Das sah das Berufungsgericht – das OLG Celle – anders und verurteilte den Tierarzt zur Zahlung von 44.886,81 € nebst Zinsen an die Klägerin. Das OLG hatte festgestellt, dass der Tierarzt bei einer AKU nicht nur verpflichtet sie, die Untersuchung ordnungsgemäß durchzuführen, sondern er habe seinem Auftraggeber auch deren Ergebnis, insbesondere Auffälligkeiten des Tieres, mitzuteilen. Den so skizzierten Verhaltensanforderungen sei er in Bezug auf den Röntgenbefund in mehrfacher Weise nicht gerecht geworden.

Die betreffenden Pflichtverletzungen seien für die Kaufentscheidung der Klägerin auch ursächlich gewesen, weil sie klar sagte, dass sie den Kaufvertrag nicht geschlossen hätte, wenn sie von den Befunden gewusst hätte. Gegen diese Feststellungen habe sich der Beklagte in der ersten Instanz vor dem Landgericht nicht ausreichend und rechtzeitig gewehrt; seine Ausführungen in der 2. Instanz seien daher verspätet und dürften nicht mehr berücksichtigt werden.

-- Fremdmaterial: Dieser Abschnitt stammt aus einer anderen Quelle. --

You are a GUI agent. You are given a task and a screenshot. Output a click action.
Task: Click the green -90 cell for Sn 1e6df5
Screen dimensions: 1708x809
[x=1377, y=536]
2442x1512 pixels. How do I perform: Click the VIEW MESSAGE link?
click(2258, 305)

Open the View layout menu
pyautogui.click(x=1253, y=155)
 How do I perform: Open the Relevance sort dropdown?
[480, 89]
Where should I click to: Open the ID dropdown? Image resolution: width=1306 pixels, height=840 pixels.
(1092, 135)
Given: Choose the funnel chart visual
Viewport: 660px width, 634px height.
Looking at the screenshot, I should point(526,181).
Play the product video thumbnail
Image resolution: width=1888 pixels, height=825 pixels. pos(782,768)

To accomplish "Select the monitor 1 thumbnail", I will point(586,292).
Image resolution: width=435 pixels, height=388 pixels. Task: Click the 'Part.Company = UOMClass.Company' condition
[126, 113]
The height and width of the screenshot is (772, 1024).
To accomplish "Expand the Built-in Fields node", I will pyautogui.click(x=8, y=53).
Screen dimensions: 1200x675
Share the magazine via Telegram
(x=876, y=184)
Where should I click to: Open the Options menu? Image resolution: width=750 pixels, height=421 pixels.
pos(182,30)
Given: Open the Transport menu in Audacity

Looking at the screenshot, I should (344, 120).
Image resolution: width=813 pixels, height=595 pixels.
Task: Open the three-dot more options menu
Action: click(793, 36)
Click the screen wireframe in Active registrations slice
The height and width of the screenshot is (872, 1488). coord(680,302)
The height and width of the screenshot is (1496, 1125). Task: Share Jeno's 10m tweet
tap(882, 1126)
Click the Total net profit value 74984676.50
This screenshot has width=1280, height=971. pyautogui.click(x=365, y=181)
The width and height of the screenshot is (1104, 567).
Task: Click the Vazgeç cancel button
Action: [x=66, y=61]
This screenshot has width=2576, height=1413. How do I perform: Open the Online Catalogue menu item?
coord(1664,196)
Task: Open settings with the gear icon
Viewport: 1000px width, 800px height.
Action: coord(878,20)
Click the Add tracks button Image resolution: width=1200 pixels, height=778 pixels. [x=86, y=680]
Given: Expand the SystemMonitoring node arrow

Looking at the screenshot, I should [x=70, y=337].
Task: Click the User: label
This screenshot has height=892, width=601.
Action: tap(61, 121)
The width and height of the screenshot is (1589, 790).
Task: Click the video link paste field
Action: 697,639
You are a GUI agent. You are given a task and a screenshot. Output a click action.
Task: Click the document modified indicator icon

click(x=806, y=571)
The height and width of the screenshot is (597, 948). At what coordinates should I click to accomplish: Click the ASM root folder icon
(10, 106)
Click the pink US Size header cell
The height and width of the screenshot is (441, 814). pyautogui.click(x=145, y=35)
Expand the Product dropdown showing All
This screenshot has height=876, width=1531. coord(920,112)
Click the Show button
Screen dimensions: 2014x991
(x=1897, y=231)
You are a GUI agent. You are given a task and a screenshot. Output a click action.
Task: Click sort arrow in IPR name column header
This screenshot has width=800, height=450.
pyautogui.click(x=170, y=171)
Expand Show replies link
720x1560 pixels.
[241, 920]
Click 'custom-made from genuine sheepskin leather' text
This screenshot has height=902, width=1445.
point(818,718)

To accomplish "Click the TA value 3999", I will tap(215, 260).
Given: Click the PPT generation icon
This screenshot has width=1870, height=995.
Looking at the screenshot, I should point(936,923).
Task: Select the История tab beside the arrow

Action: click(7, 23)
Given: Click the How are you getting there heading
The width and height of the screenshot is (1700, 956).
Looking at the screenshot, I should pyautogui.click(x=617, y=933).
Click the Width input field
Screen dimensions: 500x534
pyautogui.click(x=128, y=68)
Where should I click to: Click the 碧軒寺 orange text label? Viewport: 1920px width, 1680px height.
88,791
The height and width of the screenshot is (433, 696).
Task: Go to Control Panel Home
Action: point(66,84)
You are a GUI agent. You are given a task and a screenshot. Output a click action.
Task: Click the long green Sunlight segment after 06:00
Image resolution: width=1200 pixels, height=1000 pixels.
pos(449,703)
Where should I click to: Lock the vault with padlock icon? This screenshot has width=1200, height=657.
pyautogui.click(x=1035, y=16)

Die Revision hatte das OLG nicht zugelassen, sodass sich der Tierarzt wegen der Nichtzulassung beim BGH beschwerte. Die Nichtzulassungsbeschwerde beim BGH hat durchschnittlich nur eine Erfolgsquote von 10 bis 15 % – eine sehr hohe Hürde.

Der Beklagte war trotz dieser ungünstigen Ausgangslage erfolgreich, der BGH hob das Urteil des OLG auf und verwies die Sache direkt an das OLG Celle zurück, weil der Anspruch des Tierarztes auf rechtliches Gehör nach Art. 103 Grundgesetz (GG) verletzt sei.

Der BGH gab den OLG-Richtern schon mit an die Hand, dass sie die Ausführungen des Tierarztes hätten berücksichtigen müssen, auch wenn er sie erst in der Berufung gemacht habe. Schon das LG habe in erster Instanz nicht ausreichend darauf hingewiesen, dass es von dem Tierarzt mehr Details erwartete. Es habe vielmehr den Eindruck erweckt, dass es allein entscheidungserheblich sei, ob das Pferd Mängel habe, die seine Eignung als Dressurpferd beeinträchtigten. Demgegenüber war es für das LG irrelevant, ob der Beklagte jenseits von kaufvertraglich relevanten Mängeln eine Pflicht aus der AKU verletzt habe und diese Pflichtverletzung für den Vertragsschluss der Klägerin dem Verkäufer kausal geworden sei.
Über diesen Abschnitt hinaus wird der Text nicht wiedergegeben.